In their introduction the authors highlight that untreated ruptures of the anterior cruciate ligament lead to degenerative changes in the tibiofemoral joint (joint surfaces of tibia or femur bone), but they point out that there is a discrepancy between the presence of OA reported from X-rays and the presence of symptoms reported by the patients. They also offer the concept of 'copers' and 'non-copers' and suggest that most reports are those of the non-copers.
Phases of damage
The authors consider the three phases when damage can occur to other structures in the knee after ACL injury and they list the risk factors for developing OA in each of these phases -
Tertiary damage may include -
- increased anterior tibial displacement - the torn ligament allows abnormal slippage of the tibia forwards underneath the femur as there is no ACL to restrain this. This leads to shearing forces on the medial (inner) aspect of the joint, and the posterior horn of the meniscus gets wedged between the tibia and the back of the rounded condyle of the femur, resulting in longitudinal splits in the posterior horn. Initially these splits are only partial, but eventually the split goes right through the meniscus, forming a bucket-handle tear of the meniscus. Within 10 years all patients who have had an ACL tear and who do not undergo reconstruction are likely to have a medial meniscus tear.

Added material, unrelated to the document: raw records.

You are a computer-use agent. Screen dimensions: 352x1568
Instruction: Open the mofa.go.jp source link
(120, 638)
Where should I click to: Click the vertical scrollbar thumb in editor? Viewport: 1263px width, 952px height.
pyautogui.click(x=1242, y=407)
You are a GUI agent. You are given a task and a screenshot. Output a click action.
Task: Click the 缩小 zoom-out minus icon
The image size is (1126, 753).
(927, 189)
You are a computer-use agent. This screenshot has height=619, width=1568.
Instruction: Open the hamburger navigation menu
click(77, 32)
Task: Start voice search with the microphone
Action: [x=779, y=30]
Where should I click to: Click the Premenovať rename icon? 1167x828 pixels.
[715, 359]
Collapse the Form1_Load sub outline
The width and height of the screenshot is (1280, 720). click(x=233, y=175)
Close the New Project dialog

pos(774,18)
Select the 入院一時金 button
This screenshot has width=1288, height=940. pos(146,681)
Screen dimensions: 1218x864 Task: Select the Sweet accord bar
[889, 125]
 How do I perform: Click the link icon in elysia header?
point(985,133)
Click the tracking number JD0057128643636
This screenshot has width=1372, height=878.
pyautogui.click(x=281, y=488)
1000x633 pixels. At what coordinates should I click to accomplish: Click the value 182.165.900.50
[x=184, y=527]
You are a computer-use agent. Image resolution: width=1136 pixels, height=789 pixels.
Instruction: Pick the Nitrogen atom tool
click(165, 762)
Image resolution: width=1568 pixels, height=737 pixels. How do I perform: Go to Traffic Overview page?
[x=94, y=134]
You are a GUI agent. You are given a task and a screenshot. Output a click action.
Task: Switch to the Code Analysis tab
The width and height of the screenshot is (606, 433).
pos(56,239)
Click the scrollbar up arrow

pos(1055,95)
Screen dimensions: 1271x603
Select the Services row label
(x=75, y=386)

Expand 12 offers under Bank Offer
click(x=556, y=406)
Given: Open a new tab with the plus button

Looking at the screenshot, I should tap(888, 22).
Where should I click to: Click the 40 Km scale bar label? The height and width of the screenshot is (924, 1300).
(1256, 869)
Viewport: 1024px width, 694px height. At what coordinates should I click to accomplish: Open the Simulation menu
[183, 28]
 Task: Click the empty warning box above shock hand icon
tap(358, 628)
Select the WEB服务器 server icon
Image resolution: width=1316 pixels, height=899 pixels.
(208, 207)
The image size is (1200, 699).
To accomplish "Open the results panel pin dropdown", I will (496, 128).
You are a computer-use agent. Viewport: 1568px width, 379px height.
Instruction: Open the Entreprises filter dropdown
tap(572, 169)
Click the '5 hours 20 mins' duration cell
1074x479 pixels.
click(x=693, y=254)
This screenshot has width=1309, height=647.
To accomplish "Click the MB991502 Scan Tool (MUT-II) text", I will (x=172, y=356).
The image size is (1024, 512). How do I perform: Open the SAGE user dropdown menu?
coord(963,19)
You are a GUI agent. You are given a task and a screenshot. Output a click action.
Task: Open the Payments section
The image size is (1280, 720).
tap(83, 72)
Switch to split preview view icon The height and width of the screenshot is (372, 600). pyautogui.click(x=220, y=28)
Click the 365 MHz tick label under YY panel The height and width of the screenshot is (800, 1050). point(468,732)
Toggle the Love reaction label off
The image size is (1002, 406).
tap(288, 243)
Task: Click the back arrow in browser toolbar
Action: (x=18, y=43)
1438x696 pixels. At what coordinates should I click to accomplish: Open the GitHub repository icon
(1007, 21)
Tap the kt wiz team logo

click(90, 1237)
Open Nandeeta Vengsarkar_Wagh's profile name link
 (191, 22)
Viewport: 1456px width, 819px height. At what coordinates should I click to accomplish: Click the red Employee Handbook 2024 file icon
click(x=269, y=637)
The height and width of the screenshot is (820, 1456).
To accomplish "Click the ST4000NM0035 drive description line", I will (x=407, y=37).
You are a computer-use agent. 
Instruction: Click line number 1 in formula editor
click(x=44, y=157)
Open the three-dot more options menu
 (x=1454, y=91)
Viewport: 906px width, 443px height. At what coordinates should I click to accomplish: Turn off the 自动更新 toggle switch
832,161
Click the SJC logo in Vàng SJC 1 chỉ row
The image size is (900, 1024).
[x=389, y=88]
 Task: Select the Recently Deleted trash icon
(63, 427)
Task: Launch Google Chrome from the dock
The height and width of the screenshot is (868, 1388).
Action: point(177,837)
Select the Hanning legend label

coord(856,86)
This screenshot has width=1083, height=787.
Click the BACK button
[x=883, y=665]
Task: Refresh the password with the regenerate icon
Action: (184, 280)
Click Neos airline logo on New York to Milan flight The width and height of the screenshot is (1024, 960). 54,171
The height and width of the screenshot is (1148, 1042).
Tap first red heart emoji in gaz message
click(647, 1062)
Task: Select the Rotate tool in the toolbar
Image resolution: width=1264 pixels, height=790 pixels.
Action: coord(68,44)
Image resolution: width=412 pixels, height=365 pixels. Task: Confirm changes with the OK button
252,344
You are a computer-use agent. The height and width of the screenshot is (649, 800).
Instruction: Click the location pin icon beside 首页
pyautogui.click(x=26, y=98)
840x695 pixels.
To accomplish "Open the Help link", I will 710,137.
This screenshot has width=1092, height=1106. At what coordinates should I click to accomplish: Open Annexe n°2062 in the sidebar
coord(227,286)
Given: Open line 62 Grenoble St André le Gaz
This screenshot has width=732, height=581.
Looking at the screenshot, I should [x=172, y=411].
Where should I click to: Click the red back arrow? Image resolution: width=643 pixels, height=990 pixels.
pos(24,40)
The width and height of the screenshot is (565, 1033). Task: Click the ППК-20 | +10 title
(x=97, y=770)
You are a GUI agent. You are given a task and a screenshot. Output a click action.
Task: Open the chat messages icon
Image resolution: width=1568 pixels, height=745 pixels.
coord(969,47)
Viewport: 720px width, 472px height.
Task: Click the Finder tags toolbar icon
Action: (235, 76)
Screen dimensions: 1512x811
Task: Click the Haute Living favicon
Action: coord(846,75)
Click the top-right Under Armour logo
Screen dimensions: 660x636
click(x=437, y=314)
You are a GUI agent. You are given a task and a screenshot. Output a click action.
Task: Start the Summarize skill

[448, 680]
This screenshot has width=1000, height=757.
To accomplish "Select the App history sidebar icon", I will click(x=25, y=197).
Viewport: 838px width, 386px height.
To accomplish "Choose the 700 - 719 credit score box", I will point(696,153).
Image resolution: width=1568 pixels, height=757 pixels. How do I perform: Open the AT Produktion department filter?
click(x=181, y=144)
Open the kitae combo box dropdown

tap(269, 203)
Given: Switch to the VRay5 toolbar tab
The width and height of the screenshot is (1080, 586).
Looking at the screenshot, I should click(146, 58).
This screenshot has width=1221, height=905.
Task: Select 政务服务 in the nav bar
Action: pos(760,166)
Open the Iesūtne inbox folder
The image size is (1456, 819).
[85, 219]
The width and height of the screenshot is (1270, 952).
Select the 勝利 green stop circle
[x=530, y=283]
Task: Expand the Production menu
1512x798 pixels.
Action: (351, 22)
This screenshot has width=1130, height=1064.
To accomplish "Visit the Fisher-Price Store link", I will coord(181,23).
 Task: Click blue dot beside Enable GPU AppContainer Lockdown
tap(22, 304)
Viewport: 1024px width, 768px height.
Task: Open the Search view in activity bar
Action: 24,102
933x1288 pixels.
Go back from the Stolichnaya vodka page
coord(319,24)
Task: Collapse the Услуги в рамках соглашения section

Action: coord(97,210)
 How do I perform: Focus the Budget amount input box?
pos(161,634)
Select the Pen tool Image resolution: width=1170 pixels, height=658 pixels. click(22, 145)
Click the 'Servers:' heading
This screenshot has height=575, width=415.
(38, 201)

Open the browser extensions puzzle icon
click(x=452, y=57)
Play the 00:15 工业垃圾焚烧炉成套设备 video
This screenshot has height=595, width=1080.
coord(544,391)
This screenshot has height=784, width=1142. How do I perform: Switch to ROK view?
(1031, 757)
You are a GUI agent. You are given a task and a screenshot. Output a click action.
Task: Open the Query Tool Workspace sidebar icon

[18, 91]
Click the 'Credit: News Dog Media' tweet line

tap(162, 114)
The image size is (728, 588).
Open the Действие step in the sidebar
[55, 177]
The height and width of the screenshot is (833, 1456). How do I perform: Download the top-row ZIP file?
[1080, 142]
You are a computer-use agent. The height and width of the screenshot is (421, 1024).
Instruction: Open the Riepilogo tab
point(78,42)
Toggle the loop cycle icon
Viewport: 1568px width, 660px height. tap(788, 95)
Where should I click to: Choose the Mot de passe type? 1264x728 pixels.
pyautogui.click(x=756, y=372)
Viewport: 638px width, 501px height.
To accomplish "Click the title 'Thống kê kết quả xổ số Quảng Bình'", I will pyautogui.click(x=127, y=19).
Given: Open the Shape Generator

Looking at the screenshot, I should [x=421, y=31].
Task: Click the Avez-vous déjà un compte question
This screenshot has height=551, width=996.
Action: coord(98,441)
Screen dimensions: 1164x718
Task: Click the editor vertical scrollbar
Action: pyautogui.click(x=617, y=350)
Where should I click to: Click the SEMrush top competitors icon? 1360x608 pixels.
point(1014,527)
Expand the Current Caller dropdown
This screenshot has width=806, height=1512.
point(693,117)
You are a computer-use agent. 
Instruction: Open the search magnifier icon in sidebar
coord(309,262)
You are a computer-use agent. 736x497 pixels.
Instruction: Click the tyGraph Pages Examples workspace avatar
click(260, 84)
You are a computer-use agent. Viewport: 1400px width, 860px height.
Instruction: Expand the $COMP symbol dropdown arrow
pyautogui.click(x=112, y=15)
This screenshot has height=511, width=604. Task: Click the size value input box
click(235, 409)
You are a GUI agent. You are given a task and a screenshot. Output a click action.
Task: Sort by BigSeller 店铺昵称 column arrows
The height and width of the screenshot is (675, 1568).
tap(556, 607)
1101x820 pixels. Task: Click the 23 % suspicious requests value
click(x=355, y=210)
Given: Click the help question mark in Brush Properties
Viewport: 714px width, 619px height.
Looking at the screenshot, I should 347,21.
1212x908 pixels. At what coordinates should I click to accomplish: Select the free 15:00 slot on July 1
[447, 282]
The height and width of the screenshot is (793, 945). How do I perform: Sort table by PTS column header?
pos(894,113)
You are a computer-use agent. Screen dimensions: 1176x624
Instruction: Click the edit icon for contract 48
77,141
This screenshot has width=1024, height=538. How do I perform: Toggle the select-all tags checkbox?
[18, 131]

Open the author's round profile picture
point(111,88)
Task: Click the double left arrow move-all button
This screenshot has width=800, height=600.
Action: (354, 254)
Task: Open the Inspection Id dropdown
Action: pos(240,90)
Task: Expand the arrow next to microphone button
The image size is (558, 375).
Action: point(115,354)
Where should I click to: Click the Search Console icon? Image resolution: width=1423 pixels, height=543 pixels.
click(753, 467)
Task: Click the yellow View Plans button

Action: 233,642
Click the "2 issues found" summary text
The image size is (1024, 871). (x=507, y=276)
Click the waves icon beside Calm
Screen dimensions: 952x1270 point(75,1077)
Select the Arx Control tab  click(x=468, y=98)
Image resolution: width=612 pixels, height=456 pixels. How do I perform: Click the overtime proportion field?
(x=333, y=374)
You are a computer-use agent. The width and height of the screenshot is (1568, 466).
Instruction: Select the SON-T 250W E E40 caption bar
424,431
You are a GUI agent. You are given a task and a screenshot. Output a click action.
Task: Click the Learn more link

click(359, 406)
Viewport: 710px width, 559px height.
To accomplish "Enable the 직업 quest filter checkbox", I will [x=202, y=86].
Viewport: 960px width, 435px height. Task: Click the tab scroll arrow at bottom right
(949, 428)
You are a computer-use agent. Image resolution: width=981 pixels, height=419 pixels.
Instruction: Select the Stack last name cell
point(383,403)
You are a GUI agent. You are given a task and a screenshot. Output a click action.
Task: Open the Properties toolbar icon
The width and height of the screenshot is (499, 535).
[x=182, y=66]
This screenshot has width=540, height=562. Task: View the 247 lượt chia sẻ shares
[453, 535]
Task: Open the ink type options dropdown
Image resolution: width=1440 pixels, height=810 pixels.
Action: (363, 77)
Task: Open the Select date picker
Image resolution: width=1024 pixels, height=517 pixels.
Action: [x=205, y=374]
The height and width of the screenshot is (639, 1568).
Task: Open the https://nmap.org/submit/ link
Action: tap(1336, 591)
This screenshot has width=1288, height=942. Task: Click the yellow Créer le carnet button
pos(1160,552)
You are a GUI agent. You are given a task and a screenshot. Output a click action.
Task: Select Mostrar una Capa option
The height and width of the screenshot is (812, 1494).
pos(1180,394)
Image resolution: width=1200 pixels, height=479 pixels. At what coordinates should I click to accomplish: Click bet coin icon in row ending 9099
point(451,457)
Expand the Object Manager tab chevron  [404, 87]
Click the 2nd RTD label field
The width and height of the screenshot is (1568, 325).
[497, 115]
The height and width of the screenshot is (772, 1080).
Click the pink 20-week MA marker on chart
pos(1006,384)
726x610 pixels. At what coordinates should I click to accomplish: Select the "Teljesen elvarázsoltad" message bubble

- loss of the posterior horn results in aggravated tendency of the tibia to slip forwards, as the intact meniscus acts as a bearing and is one of the normal anatomic restraints - then this further shearing damages the joint cartilage.
- as this process progresses, the fibrous capsule starts to stretch at the back on the knee on the inner (medial) side, and the cartilage damage goes right down to the bone. Where the posteromedial capsule is stretched a mushroom-like bony outgrowth can form (an osteophyte or spur), and X-rays may show the rounded end (condyle) of the femur riding onto this prominence.